As for those transitions, remember that they count in your overall race time. During training, set up your transition area as you would on race day. Lay out a towel next to your bike (which will be on a rack), and set up all your gear in a way that makes sense to you. Include your bike helmet, bike cleats (if you're using them), socks, sunglasses, bike gloves, race number belt, hat or visor, and another towel in case you need it.
When you do a practice open-water swim, it's the perfect time to try a few transitions. Come out of the water, run to your transition area, strip your wetsuit, put on all your bike gear and go. Then do a bike-to-run transition. Start to recognize the most efficient way to place all your gear so it's second nature on race day.
"Have a checklist of what you need in T1 and T2," says Jason Pedersen, a former NCAA runner at Northern Arizona University who is now a pro triathlete. "The less stuff you have in transition, the faster you will go."
THE WATERS FINE
Runners are accustomed to the simple life on race day: Throw on singlet and shorts, lace up the racing flats, pin on the race bib and go. Triathlon race day requires a little more planning—and a lot more gear. Here's a list of the essentials you'll need to train for and race a triathlon
BASIC CLOTHING
Everything You Need to Do Your First Triathlon. Tri shorts are like bike shorts, but with a smaller, lighter pad (or chamois). Wear the tri shorts and tri top underneath the wetsuit; then you're ready to go on the bike and run, after you strip the wetsuit off. Tri tops are snug and feature lots of pockets to stash gels and other goodies.
SWIM
Wetsuit. If your swim is in open water and colder than 78 degrees, a wetsuit is essential. It will keep you warm and reduce the drag in the water. It will also keep you buoyant, though you should rely on the excellent swim technique you've developed for the most effective flotation device. Be sure your wetsuit fits. It should allow for full range of motion through your shoulders and arms. And practice a few times in it before the race—nervous newbies often find it restrictive at first and need to learn how to relax and breathe while wearing it in the water. If you're not sure triathlon training will stick, you can rent a suit at a local tri shop instead of buying one.
Goggles. You'll learn what kind of goggles work best for you while you're training. Pay attention to fit, comfort, and what lens tint you like best. And make sure they don't leak.
BIKE
If you're simply testing out triathlon in a sprint distance, any bike will do—even the old beach cruiser in the basement. If you're going for longer and more serious training, it's important to step up to either a road bike or a triathlon bike. Above all, make sure the bike is professionally fitted to your body. It's the best money you can spend on triathlon—a bad bike fit results in injuries, and it also results in a serious lack of motivation for riding.
Flat kit. Chances are you'll get a flat at some point. A kit, which attaches to the bike, will contain everything you need to fix it. (Learn how to do so before your first race.)
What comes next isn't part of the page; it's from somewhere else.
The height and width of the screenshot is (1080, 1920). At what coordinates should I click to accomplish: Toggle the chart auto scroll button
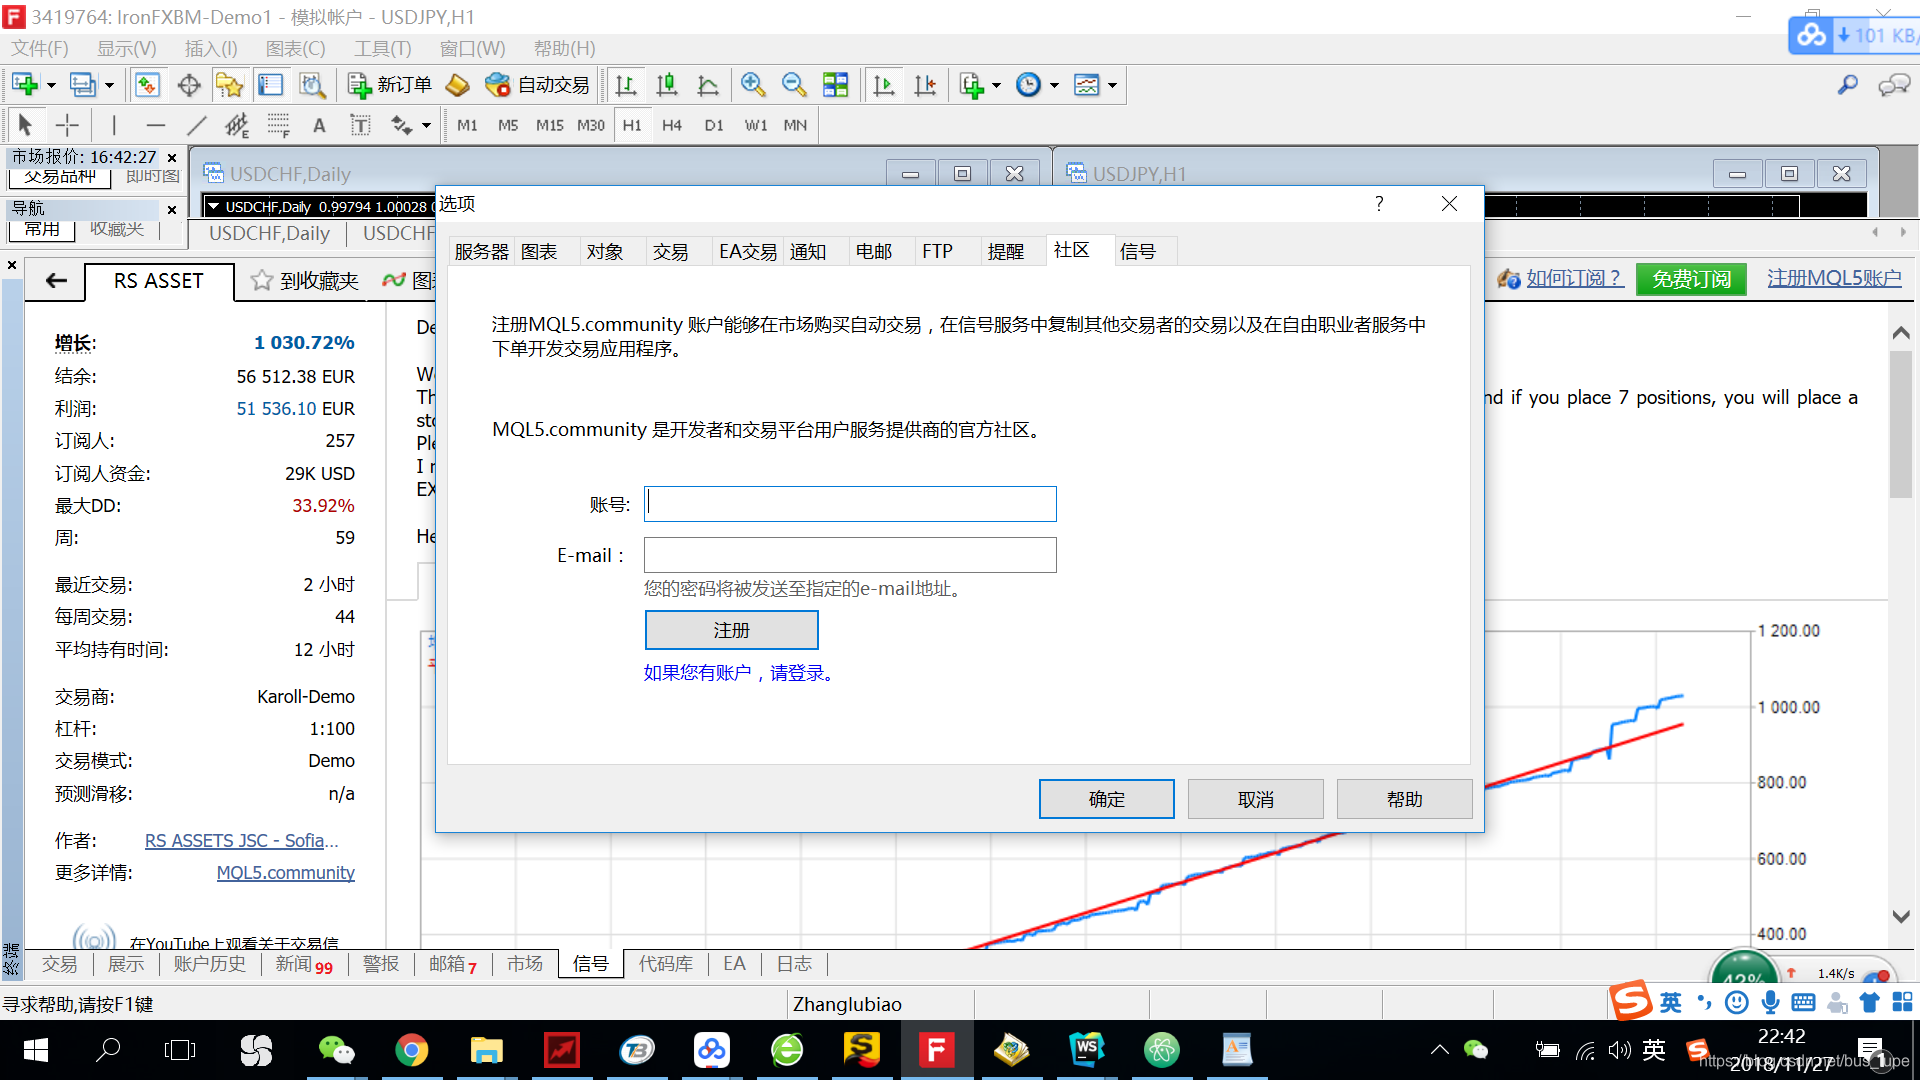click(x=884, y=85)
Helmet. Buy one at the local bike shop. Make sure it fits and is comfortable. No need to spend lots of money on it, but your brain will thank you for the investment, no matter how small.
Sunglasses. You want to shield your eyes not only from the sun, but from rocks, pebbles or bugs that may interfere with a smooth ride.
Bottles. Depending on how far you're riding, the bike should have multiple bottle holders—it's the time during the race you'll take in most fluid and nutrition.
RUN
Come on. We know you have this part covered. Just remember to tie your shoes and take off your bike helmet before you head out of the transition area. You're welcome.